Reputation: 22979
Consider the following snippet:
import numpy as np
import multiprocessing as mp
import time
def work_standalone(args):
return 2
class Worker:
def __init__(self):
self.data = np.random.random(size=(10000, 10000))
# leave a trace whenever init is called
with open('rnd-%d' % np.random.randint(100), 'a') as f:
f.write('init called\n')
def work_internal(self, args):
return 2
def _run(self, target):
with mp.Pool() as pool:
tasks = [[idx] for idx in range(16)]
result = pool.imap(target, tasks)
for res in result:
pass
def run_internal(self):
self._run(self.work_internal)
def run_standalone(self):
self._run(work_standalone)
if __name__ == '__main__':
t1 = time.time()
Worker().run_standalone()
t2 = time.time()
print(f'Standalone took {t2 - t1:.3f} seconds')
t3 = time.time()
Worker().run_internal()
t4 = time.time()
print(f'Internal took {t3 - t4:.3f} seconds')
I.e. we have an object containing a large variable that uses multiprocessing to parallelize some work that has nothing to do with that large variable, i.e. does not read from or write to. The location of the worker process has a huge impact on the runtime:
Standalone took 0.616 seconds
Internal took 19.917 seconds
Why is this happening? I am completely lost. Note that __init__
is only called twice, so the random data is not created for every new process in the pool. The only reason I can think of why this would be slow is that data is copied around, but that would not make sense since it is never used anywhere, and python is supposed to use copy-on-write semantics. Also note that the difference disappears if you make run_internal
a static method.
Upvotes: 2
Views: 35
Reputation: 1792
The issue you have is due to the target
you are calling from the pool. That target
is the function with the reference to Worker
instance.
Now, you're right that the __init__()
is only called twice. But remember, when you send anything to and from the processes, python will need to pickle the data first.
So, because your target
is self.work_internal()
, python has to pickle the Worker()
instance every time the imap is called. This leads to one issue, self.data
being copied over again and again.
The following is the proof. I just added 1 "input" statements, and fixed the last time of time calculation.
import numpy as np
import multiprocessing as mp
import time
def work_standalone(args):
return 2
class Worker:
def __init__(self):
self.data = np.random.random(size=(10000, 10000))

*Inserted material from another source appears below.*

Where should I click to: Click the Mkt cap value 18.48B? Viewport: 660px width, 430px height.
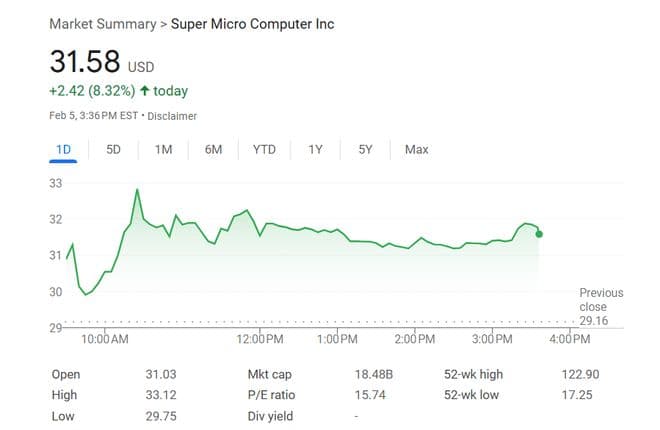374,374

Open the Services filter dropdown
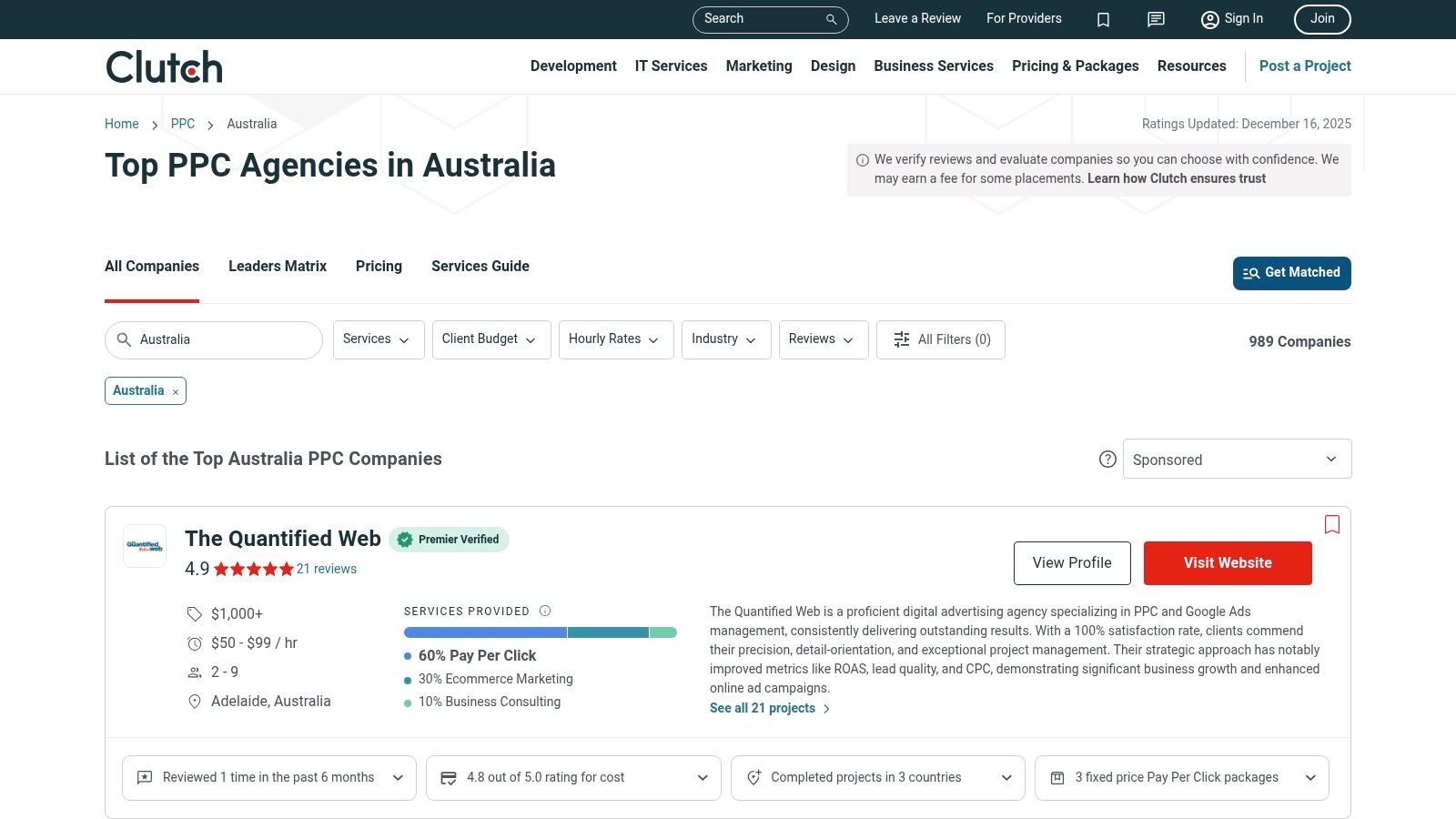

# leave a trace whenever init is called
with open('rnd-%d' % np.random.randint(100), 'a') as f:
f.write('init called\n')
def work_internal(self, args):
return 2
def _run(self, target):
with mp.Pool() as pool:
tasks = [[idx] for idx in range(16)]
result = pool.imap(target, tasks)
input("Wait for analysis")
for res in result:
pass
def run_internal(self):
self._run(self.work_internal)
# self._run(work_standalone)
def run_standalone(self):
self._run(work_standalone)
def work_internal(target):
with mp.Pool() as pool:
tasks = [[idx] for idx in range(16)]
result = pool.imap(target, tasks)
for res in result:
pass
if __name__ == '__main__':
t1 = time.time()
Worker().run_standalone()
t2 = time.time()
print(f'Standalone took {t2 - t1:.3f} seconds')
t3 = time.time()
Worker().run_internal()
t4 = time.time()
print(f'Internal took {t4 - t3:.3f} seconds')
You can run the code, when it shows up "wait for analysis", go and check the memory usage.
Like so
Then on the second time you see the message, press enter. And observe the memory usage increasing and decreasing again.
On the other hand, if you change self._run(self.work_internal)
to self._run(work_standalone)
you would notice that the speed is very fast, and the memory is not increasing, as well as the time taken is a lot shorter than doing self.work_internal
.
One way to solve your issue is to set self.data
as a static class variable. In normal cases, this would prevent instances from having to copy/reinit the variable again. This also prevented the issue from occuring.
class Worker:
data = np.random.random(size=(10000, 10000))
def __init__(self):
pass
...
Upvotes: 3